I was an adult the first time I saw this picture. I'm not sure why Mom and Dad had it stored away. I love this picture of them. I'm not positive, but I believe it was their wedding picture. That's the date that's on the back of it.
Mom was the oldest of three children. Dad was the middle child of three children. Together they produced six children.
The following is based on the records I've found while picking up Mom's torch and carrying on what she started with genealogy.
One side of Mom's family tended to wander. Another side of her family appeared to find the promised land fairly early and settled there becoming part of their respective communities. On the side of the wandering family that Mom came from in more recent generations many of them did stay in the communities where they were born, married within the same community, raised their families there and died there. So, I'm not sure why there was so much wandering in the earlier generations. Perhaps they were searching for that place where they could make a better life for themselves and their families. Maybe they liked the idea of seeing so much of this big new country.

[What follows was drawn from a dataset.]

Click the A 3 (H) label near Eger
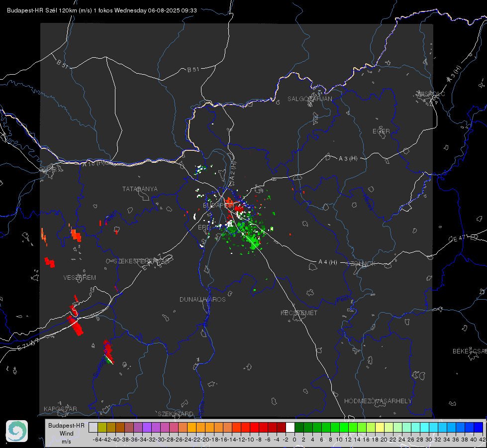 coord(348,159)
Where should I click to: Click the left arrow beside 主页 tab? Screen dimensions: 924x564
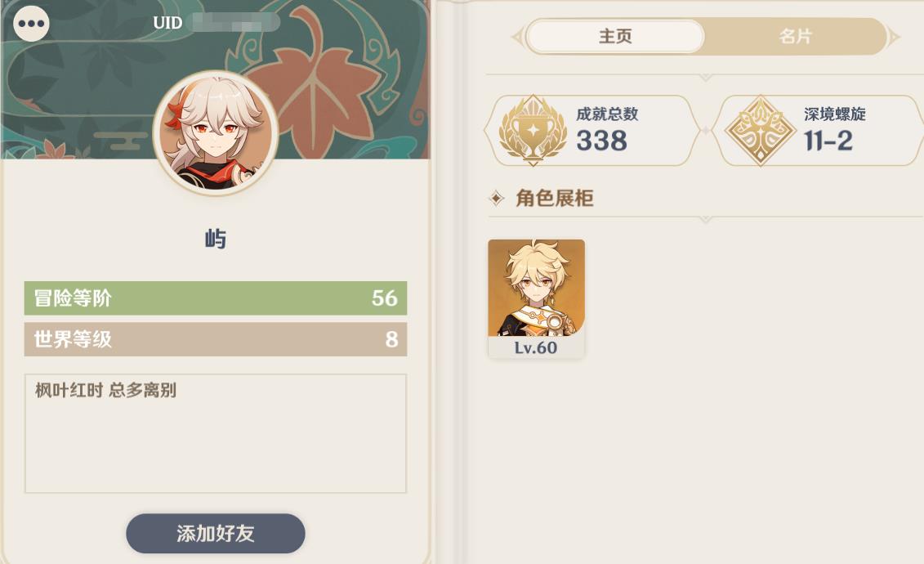point(517,37)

I doubt if I'll ever know the answer to those questions. Mom was born in Jewell County, Kansas. She died in Mitchell County, Kansas, an adjoining county to where she was born. But she didn't live her life in just those two counties. As a child I know they lived in various parts of Kansas, but always coming back to Jewell County. At one point, they moved to Idaho for a year at most. But they came back to Jewell County. She went to high school at a little country school until that high school was closed. Then the family must have moved to Beloit or close to Beloit, because she graduated from Beloit High School.
Less than a year after she graduated high school, she married Dad.

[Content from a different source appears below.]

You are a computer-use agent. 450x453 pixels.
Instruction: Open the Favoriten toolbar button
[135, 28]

Let's back up a minute though.
Who was Dad? I know who he was as my dad. But what made him who he was?
Let's go back even one more generation. His dad was the oldest living child of his parents. My grandfather was born in October of 1899. Before he was born, his parents had had another child who was born 2 Dec 1898 and died 28 Dec 1898. The grave only states Infant Birdsell. I don't know if anyone knows if that baby was a little boy or little girl.

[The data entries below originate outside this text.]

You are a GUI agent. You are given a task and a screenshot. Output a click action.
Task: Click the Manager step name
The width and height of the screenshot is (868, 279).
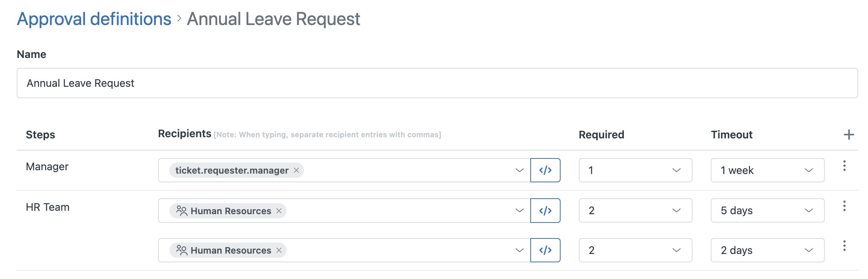pyautogui.click(x=47, y=166)
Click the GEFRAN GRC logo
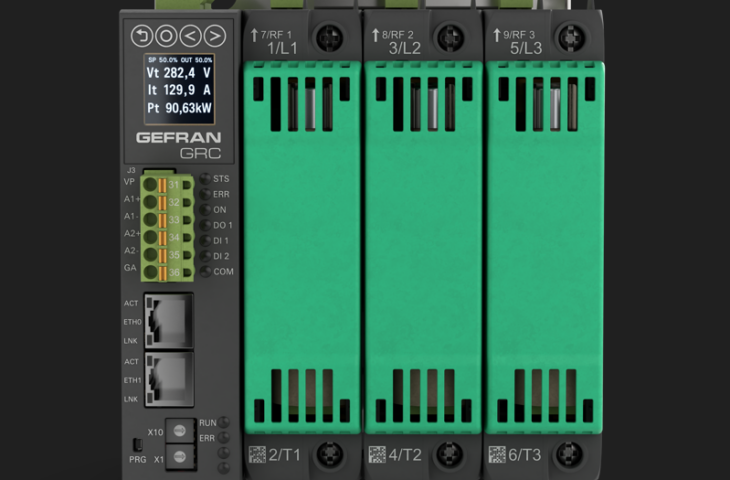This screenshot has width=730, height=480. coord(178,146)
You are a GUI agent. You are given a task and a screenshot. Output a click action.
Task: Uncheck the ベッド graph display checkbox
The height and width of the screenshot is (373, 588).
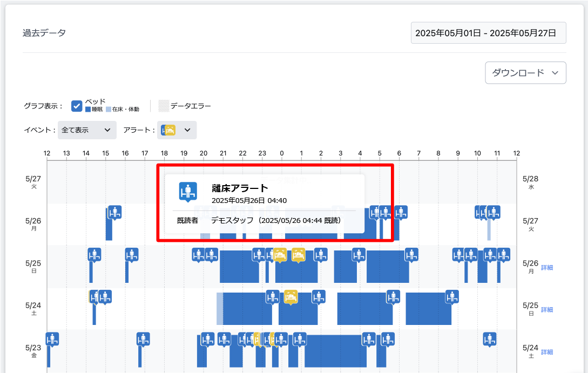click(x=77, y=105)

In October of 1899, Oscar and Mary welcomed my grandfather into their lives. Two and half years later, they welcomed a sister, and two years after that another brother and then in 1911 they welcomed the baby of the family. Their life was good. Until 16 April 1912 when Oscar lost his wife and the four children lost their mother. In October 1912, Oscar lost his own mother. He had four children to raise on his own. Oscar didn't remarry. I don't know who helped him raise his four kids. Other than I know Leona, the little girl born in 1902 quit school to help take care of her brothers. I hope my grandfather also helped raise his two little brothers.
I do know my grandfather hit his teen years without a mother.
Then on 31 October 1922 he married my grandmother. In August of 1923 they had their first child. A girl. In June of 1925 my dad was born. On the first day of October in 1927 they welcomed my uncle into their family. By all accounts, it was a happy family. Then, my grandmother was pregnant again, in 1929. This is not based on fact, but family stories. She wanted to go to the doctor. The story I heard was that my grandfather didn't think she needed a doctor. Whatever the case, whether it was because my grandmother wasn't allowed to go to see the doctor or if it was complications from child birth, my grandmother died 15 November 1929. Since there is no record of an infant, I suspect it was prior to attempting to deliver her unborn child.
My dad was four years old when he lost his mother.
Just like Oscar, Roscoe never remarried. He had three children to raise on his own. This is where things did change for my dad and his siblings. My grandmother's parents saw a need. In 1930, they moved in with their son-in-law and three grandchildren and helped raise them.
I know that my dad and his siblings felt like they'd lost more than grandparents when George and Addie passed away.
I wish I'd been wiser so I could have learned more about George and Addie. I do know that whenever anyone asked questions about their mother, my grandmother, the questions were usually met with silence. So, we stopped asking.
Anyway, Dad was the second generation to be raised motherless.
So, what dreams did he have when he married Mom? On that last day of the year in 1945 when he married Mom was he terrified that he'd end up with a third generation of motherless children? If he had those fears, did he ever share them with Mom?
All I know, because Mom told me this one time when I was mad at Dad, that there was nothing he wouldn't do for his children. Then she gave me examples of sacrifices he made for his children.
For the rest of his life, I watched him. A lot of times while I was in different parts of the country, but I watched and admitted time after time, Mom was right. Dad's, and her life, were for their children and later their grandchildren.
Many people talk about the importance of family. But the picture above is a wonderful example of two people who didn't talk about the importance of family, but lived their lives for their family. Young and old.
Mom and Dad left us so many legacies. The land that has been passed down from generation to generation to generation. The genealogy that goes back multiple generations so we'll know where we came from and the struggles our ancestors had to get us where we are today. But the most important legacy they left us was their living example of how to love your family.